(Click-target records)

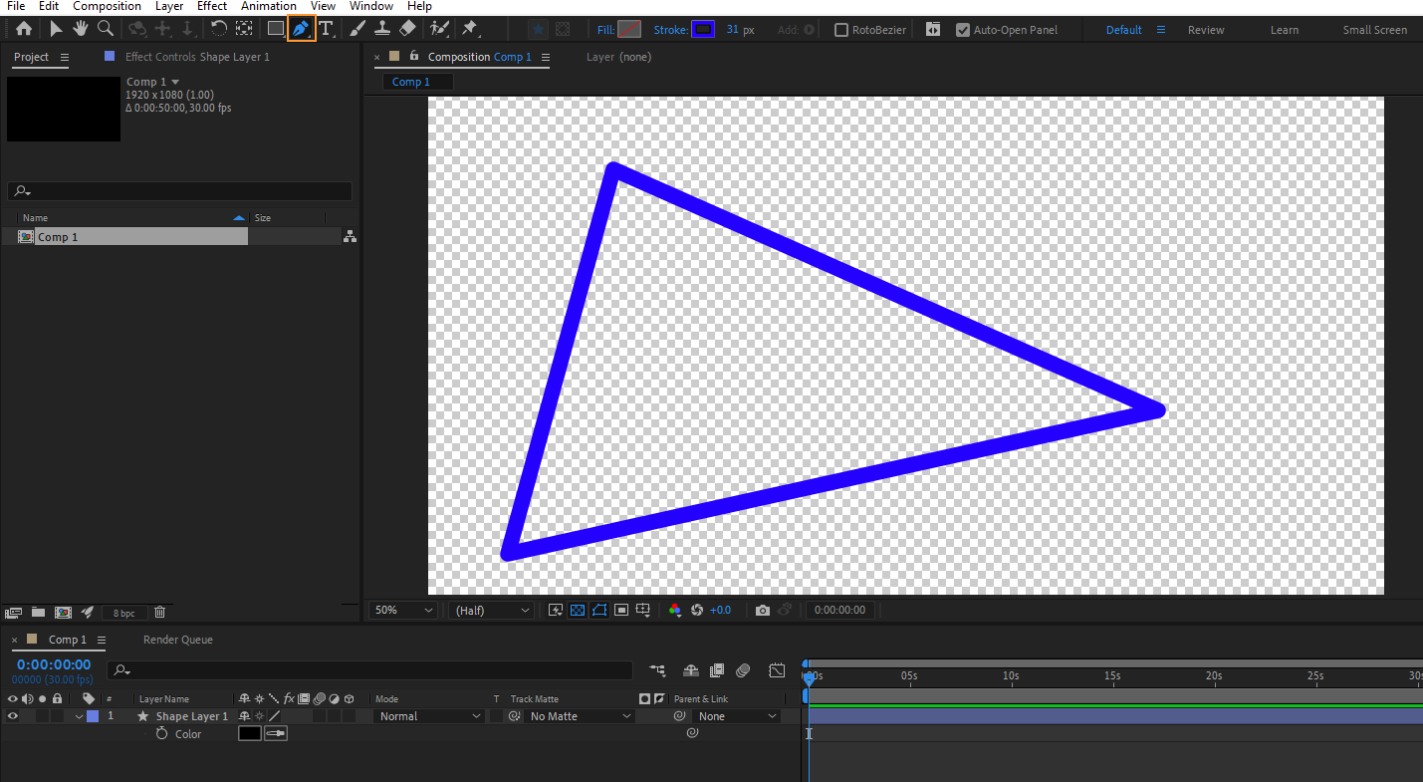
Task: Switch to the Render Queue tab
Action: (x=178, y=640)
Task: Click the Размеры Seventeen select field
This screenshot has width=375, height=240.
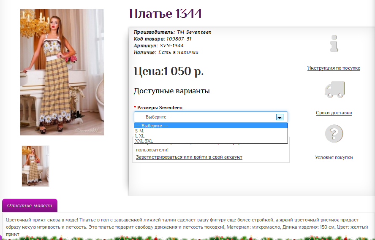Action: (x=211, y=117)
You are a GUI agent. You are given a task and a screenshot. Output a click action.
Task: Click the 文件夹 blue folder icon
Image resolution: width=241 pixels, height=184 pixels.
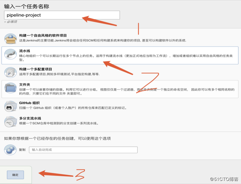10,87
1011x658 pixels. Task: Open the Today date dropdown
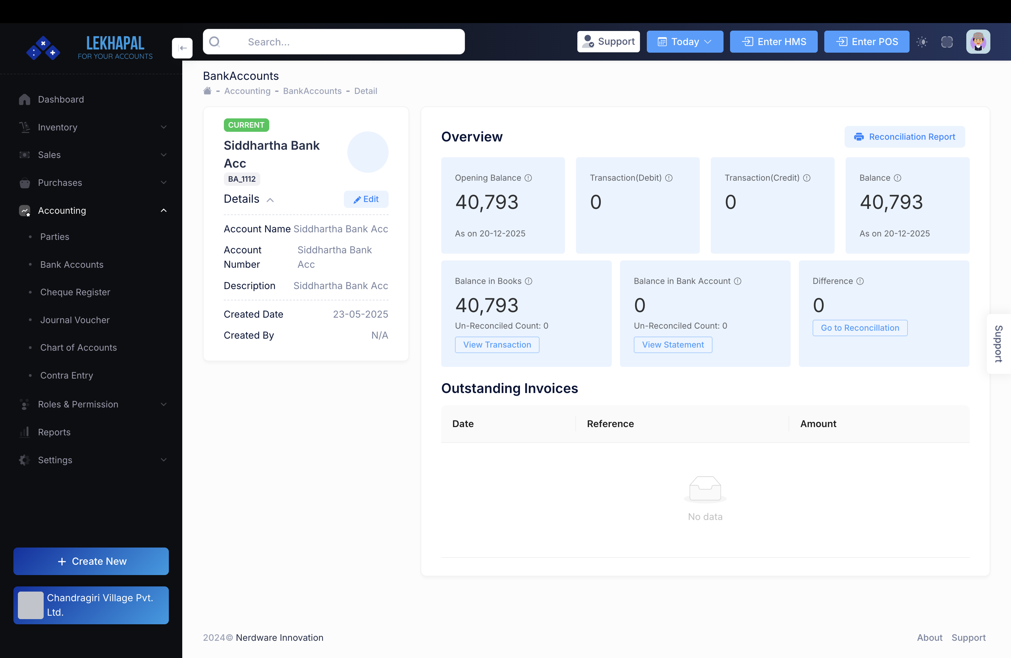(685, 42)
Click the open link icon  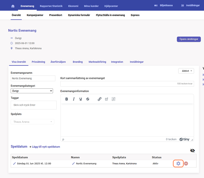tap(107, 99)
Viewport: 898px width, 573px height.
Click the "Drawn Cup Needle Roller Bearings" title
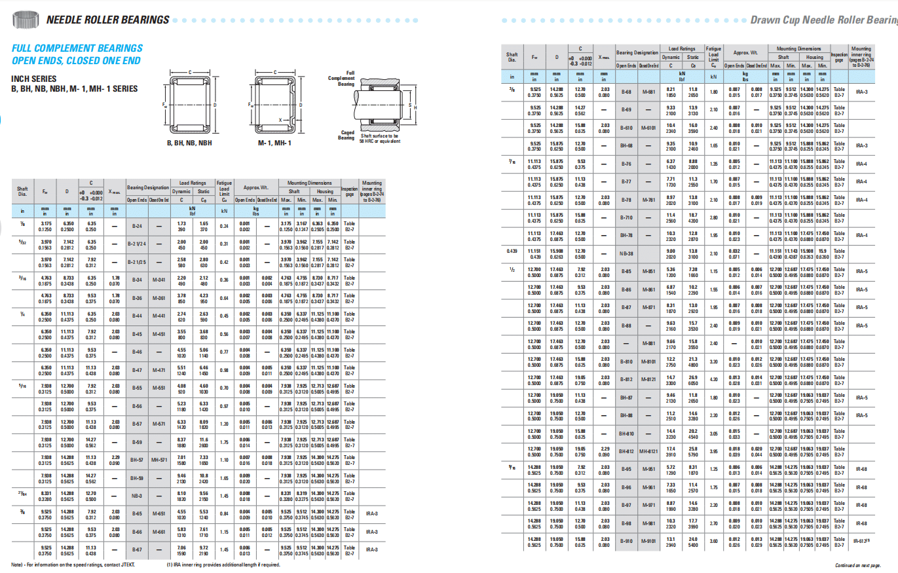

== The request ==
Edit the stretch from the line containing "Viewport: 898px width, 573px height." through the end of the records so that "title" becomes "heading", with nothing else changed. Don't include the pictures.

== Answer for the task ==
Viewport: 898px width, 573px height.
Click the "Drawn Cup Needle Roller Bearings" heading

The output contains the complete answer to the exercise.